- [WAS GEFRAGT IST] Führe den Text über Werbung und die Marketing-Kette weiter, beginnend nach seinem letzten Satz.

- [SEITENAUSZUG]

Diese Maßnahmen werden schließlich unter der Maßgabe entwickelt, mehr zu verkaufen. Dafür wird unglaublich viel Geld (2019: 21,3 Mrd. € allein in Deutschland!) aufgewendet, um die Message auf den Markt zu bringen. Parallel dazu wird an Konsumerverhalten, Tracking-Verfahren, Neuromarketing und immer neuen Marketingmedien geforscht, um den Return on Adspent weiter zu erhöhen. Hinter einer Anzeige steckt also unglaublich viel mehr, als man sieht. Was uns zu der spannenden Frage bringt, wo Marketing eigentlich anfängt. Gehen wir die Marketing-Kette doch einmal rückwärts:

  • Bevor die Anzeige vor deiner Nase erscheint, hat jemand den Werbeplatz gebucht, jemand anderes die Anzeige grafisch gestaltet und noch jemand anderes hat den Text dazu entworfen oder das Foto geschossen.

- [AUFGEFÜHRTE DATENSÄTZE]

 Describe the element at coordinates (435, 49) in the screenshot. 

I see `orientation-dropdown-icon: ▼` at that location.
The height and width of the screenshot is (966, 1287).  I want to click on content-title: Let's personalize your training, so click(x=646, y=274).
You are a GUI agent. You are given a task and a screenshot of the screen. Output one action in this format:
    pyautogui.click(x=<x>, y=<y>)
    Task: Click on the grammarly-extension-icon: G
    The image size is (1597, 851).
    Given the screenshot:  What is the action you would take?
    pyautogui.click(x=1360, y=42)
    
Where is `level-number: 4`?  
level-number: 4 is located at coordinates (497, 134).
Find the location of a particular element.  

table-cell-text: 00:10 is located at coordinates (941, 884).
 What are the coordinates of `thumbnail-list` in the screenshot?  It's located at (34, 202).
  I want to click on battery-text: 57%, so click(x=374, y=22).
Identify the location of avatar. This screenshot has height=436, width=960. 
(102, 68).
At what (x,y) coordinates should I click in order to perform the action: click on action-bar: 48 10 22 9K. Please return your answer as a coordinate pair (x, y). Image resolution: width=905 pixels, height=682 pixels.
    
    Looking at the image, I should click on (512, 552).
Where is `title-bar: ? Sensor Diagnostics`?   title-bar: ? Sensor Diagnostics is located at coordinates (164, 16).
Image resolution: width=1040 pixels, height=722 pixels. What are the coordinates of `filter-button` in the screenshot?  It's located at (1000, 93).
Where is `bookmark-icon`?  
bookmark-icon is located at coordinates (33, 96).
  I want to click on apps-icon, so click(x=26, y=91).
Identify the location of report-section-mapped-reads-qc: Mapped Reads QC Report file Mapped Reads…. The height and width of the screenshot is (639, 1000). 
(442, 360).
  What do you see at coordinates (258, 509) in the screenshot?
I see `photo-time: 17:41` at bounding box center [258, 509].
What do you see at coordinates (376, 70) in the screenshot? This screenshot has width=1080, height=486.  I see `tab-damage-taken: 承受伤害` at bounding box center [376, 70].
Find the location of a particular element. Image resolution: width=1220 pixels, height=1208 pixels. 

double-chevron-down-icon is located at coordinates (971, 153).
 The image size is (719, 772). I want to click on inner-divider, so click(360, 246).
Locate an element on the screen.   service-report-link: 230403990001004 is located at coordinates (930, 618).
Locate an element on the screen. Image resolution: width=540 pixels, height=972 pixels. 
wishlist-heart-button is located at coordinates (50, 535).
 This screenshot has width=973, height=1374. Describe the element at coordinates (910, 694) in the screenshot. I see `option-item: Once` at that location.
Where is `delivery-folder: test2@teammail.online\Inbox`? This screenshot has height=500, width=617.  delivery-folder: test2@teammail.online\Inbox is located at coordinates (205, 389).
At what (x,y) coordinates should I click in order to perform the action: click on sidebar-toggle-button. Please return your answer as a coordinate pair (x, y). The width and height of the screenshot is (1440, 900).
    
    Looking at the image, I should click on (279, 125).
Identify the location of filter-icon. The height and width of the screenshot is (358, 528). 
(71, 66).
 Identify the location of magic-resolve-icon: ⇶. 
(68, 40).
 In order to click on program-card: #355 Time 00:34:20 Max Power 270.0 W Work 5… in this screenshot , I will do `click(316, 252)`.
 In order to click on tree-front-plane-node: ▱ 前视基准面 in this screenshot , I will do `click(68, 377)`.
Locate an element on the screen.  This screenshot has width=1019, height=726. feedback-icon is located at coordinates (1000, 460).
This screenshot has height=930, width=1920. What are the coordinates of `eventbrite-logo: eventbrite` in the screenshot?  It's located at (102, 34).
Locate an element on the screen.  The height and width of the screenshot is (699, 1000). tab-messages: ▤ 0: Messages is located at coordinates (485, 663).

- [ANTWORTFELD]
  • Damit all diese Jemands arbeiten konnten, hat wiederum ein anderer sich Gedanken gemacht, wer du als Konsument eigentlich bist, auf welchen Medien du unterwegs bist, warum du das Produkt kaufen solltest und wie man es dir am schmackhaftesten präsentiert. Ein anderer denkt dann in die Richtung weiter, wie du das Produkt auch kaufen könntest und bereitet schon einmal den Vertrieb vor (eröffnet den OnlineShop, richtet die Telefonhotline ein, organisiert die Lieferung in den Store). Ein anderer denkt sich außerdem einen Funnel aus, wo überall er dich als Kunden antreffen könnte, denn meistens sind 7 Touchpoints notwendig, bis es zum Kauf kommt.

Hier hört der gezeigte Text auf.